▶ [PROBLEM]: Nothing in the entries should be altered. Write them out in full.

(MATERIALS PROVIDED Opens)

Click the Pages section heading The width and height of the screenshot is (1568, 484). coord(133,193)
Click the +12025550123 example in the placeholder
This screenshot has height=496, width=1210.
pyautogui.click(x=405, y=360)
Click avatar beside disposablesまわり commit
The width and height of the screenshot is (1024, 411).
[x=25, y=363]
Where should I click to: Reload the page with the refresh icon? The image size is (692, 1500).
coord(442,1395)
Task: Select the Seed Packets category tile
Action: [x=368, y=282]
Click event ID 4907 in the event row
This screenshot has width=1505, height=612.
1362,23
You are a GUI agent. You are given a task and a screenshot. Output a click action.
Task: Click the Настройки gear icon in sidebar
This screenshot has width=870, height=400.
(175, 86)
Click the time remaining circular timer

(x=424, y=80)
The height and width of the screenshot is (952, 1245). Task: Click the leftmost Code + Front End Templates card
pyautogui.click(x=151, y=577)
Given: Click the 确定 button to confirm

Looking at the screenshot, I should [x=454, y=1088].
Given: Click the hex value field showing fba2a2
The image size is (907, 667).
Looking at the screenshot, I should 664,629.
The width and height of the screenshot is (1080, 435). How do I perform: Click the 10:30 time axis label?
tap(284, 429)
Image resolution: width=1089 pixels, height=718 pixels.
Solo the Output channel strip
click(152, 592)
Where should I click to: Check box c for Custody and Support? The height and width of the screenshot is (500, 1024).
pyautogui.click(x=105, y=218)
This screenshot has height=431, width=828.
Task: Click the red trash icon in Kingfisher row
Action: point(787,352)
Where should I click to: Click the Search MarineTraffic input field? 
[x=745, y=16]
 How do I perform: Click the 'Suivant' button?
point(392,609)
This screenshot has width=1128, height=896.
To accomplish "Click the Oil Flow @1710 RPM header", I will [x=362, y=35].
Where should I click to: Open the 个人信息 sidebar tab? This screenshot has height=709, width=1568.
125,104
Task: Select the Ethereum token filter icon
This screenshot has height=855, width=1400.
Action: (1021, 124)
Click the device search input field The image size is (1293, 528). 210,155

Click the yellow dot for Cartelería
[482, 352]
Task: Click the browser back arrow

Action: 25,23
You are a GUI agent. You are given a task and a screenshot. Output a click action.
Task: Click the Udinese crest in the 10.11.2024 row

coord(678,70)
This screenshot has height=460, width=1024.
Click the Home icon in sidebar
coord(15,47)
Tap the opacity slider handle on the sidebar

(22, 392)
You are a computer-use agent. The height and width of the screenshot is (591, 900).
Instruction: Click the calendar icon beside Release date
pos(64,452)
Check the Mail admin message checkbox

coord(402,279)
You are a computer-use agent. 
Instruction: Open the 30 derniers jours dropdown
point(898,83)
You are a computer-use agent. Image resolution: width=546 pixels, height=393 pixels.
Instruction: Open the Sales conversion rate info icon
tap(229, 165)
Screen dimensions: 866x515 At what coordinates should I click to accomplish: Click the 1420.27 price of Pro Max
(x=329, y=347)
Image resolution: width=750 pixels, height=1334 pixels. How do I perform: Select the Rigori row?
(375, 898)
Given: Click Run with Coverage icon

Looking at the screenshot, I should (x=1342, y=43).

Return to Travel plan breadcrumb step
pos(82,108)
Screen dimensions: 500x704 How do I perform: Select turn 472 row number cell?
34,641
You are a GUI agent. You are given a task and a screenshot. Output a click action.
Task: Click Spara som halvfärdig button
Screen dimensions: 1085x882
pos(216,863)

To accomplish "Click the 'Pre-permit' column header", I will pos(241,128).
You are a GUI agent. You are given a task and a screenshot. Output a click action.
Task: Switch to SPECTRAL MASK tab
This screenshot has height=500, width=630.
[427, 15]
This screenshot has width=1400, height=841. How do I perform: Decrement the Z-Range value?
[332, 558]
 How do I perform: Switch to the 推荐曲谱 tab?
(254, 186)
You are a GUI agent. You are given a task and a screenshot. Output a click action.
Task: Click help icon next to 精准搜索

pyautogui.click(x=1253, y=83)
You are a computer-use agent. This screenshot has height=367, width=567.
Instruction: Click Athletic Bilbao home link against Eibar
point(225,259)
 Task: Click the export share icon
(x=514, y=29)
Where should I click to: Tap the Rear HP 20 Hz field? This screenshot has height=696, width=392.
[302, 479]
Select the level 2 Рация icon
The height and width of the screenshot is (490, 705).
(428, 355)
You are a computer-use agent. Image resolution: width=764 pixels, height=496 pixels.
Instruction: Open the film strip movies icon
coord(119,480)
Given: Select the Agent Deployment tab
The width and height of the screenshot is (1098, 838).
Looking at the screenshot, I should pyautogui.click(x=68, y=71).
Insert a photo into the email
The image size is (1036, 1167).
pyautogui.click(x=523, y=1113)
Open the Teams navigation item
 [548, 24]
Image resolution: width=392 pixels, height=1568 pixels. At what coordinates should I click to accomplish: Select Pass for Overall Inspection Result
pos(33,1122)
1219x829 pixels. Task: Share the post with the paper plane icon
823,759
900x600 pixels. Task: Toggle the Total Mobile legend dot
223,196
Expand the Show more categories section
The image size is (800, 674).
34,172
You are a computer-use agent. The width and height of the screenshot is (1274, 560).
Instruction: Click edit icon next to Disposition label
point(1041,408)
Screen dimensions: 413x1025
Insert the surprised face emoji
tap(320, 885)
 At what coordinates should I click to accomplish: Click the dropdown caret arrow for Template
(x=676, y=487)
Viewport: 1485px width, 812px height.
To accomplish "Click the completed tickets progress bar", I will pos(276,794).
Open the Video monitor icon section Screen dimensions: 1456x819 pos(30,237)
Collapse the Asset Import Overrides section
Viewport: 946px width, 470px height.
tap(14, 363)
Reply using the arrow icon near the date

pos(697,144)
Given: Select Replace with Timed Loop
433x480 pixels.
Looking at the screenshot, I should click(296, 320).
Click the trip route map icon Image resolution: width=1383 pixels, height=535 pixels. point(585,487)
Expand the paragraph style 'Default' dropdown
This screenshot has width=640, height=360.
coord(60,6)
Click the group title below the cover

(MATERIALS PROVIDED Closes)

▶ [ANSWER SECTION]:
Click the Pages section heading The width and height of the screenshot is (1568, 484). coord(133,193)
Click the +12025550123 example in the placeholder
This screenshot has height=496, width=1210.
pyautogui.click(x=405, y=360)
Click avatar beside disposablesまわり commit
The width and height of the screenshot is (1024, 411).
[x=25, y=363]
Where should I click to: Reload the page with the refresh icon? The image size is (692, 1500).
coord(442,1395)
Task: Select the Seed Packets category tile
Action: [x=368, y=282]
Click event ID 4907 in the event row
This screenshot has width=1505, height=612.
1362,23
You are a GUI agent. You are given a task and a screenshot. Output a click action.
Task: Click the Настройки gear icon in sidebar
This screenshot has width=870, height=400.
(175, 86)
Click the time remaining circular timer

(x=424, y=80)
The height and width of the screenshot is (952, 1245). Task: Click the leftmost Code + Front End Templates card
pyautogui.click(x=151, y=577)
Given: Click the 确定 button to confirm

Looking at the screenshot, I should [x=454, y=1088].
Given: Click the hex value field showing fba2a2
The image size is (907, 667).
Looking at the screenshot, I should 664,629.
The width and height of the screenshot is (1080, 435). How do I perform: Click the 10:30 time axis label?
tap(284, 429)
Image resolution: width=1089 pixels, height=718 pixels.
Solo the Output channel strip
click(152, 592)
Where should I click to: Check box c for Custody and Support? The height and width of the screenshot is (500, 1024).
pyautogui.click(x=105, y=218)
This screenshot has height=431, width=828.
Task: Click the red trash icon in Kingfisher row
Action: point(787,352)
Where should I click to: Click the Search MarineTraffic input field? 
[x=745, y=16]
 How do I perform: Click the 'Suivant' button?
point(392,609)
This screenshot has width=1128, height=896.
To accomplish "Click the Oil Flow @1710 RPM header", I will [x=362, y=35].
Where should I click to: Open the 个人信息 sidebar tab? This screenshot has height=709, width=1568.
125,104
Task: Select the Ethereum token filter icon
This screenshot has height=855, width=1400.
Action: (1021, 124)
Click the device search input field The image size is (1293, 528). 210,155

Click the yellow dot for Cartelería
[482, 352]
Task: Click the browser back arrow

Action: 25,23
You are a GUI agent. You are given a task and a screenshot. Output a click action.
Task: Click the Udinese crest in the 10.11.2024 row

coord(678,70)
This screenshot has height=460, width=1024.
Click the Home icon in sidebar
coord(15,47)
Tap the opacity slider handle on the sidebar

(22, 392)
You are a computer-use agent. The height and width of the screenshot is (591, 900).
Instruction: Click the calendar icon beside Release date
pos(64,452)
Check the Mail admin message checkbox

coord(402,279)
You are a computer-use agent. 
Instruction: Open the 30 derniers jours dropdown
point(898,83)
You are a computer-use agent. Image resolution: width=546 pixels, height=393 pixels.
Instruction: Open the Sales conversion rate info icon
tap(229, 165)
Screen dimensions: 866x515 At what coordinates should I click to accomplish: Click the 1420.27 price of Pro Max
(x=329, y=347)
Image resolution: width=750 pixels, height=1334 pixels. How do I perform: Select the Rigori row?
(375, 898)
Given: Click Run with Coverage icon

Looking at the screenshot, I should (x=1342, y=43).

Return to Travel plan breadcrumb step
pos(82,108)
Screen dimensions: 500x704 How do I perform: Select turn 472 row number cell?
34,641
You are a GUI agent. You are given a task and a screenshot. Output a click action.
Task: Click Spara som halvfärdig button
Screen dimensions: 1085x882
pos(216,863)

To accomplish "Click the 'Pre-permit' column header", I will pos(241,128).
You are a GUI agent. You are given a task and a screenshot. Output a click action.
Task: Switch to SPECTRAL MASK tab
This screenshot has height=500, width=630.
[427, 15]
This screenshot has width=1400, height=841. How do I perform: Decrement the Z-Range value?
[332, 558]
 How do I perform: Switch to the 推荐曲谱 tab?
(254, 186)
You are a GUI agent. You are given a task and a screenshot. Output a click action.
Task: Click help icon next to 精准搜索

pyautogui.click(x=1253, y=83)
You are a computer-use agent. This screenshot has height=367, width=567.
Instruction: Click Athletic Bilbao home link against Eibar
point(225,259)
 Task: Click the export share icon
(x=514, y=29)
Where should I click to: Tap the Rear HP 20 Hz field? This screenshot has height=696, width=392.
[302, 479]
Select the level 2 Рация icon
The height and width of the screenshot is (490, 705).
(428, 355)
You are a computer-use agent. Image resolution: width=764 pixels, height=496 pixels.
Instruction: Open the film strip movies icon
coord(119,480)
Given: Select the Agent Deployment tab
The width and height of the screenshot is (1098, 838).
Looking at the screenshot, I should pyautogui.click(x=68, y=71).
Insert a photo into the email
The image size is (1036, 1167).
pyautogui.click(x=523, y=1113)
Open the Teams navigation item
 [548, 24]
Image resolution: width=392 pixels, height=1568 pixels. At what coordinates should I click to accomplish: Select Pass for Overall Inspection Result
pos(33,1122)
1219x829 pixels. Task: Share the post with the paper plane icon
823,759
900x600 pixels. Task: Toggle the Total Mobile legend dot
223,196
Expand the Show more categories section
The image size is (800, 674).
34,172
You are a computer-use agent. The width and height of the screenshot is (1274, 560).
Instruction: Click edit icon next to Disposition label
point(1041,408)
Screen dimensions: 413x1025
Insert the surprised face emoji
tap(320, 885)
 At what coordinates should I click to accomplish: Click the dropdown caret arrow for Template
(x=676, y=487)
Viewport: 1485px width, 812px height.
To accomplish "Click the completed tickets progress bar", I will pos(276,794).
Open the Video monitor icon section Screen dimensions: 1456x819 pos(30,237)
Collapse the Asset Import Overrides section
Viewport: 946px width, 470px height.
tap(14, 363)
Reply using the arrow icon near the date

pos(697,144)
Given: Select Replace with Timed Loop
433x480 pixels.
Looking at the screenshot, I should click(296, 320).
Click the trip route map icon Image resolution: width=1383 pixels, height=535 pixels. point(585,487)
Expand the paragraph style 'Default' dropdown
This screenshot has width=640, height=360.
coord(60,6)
Click the group title below the cover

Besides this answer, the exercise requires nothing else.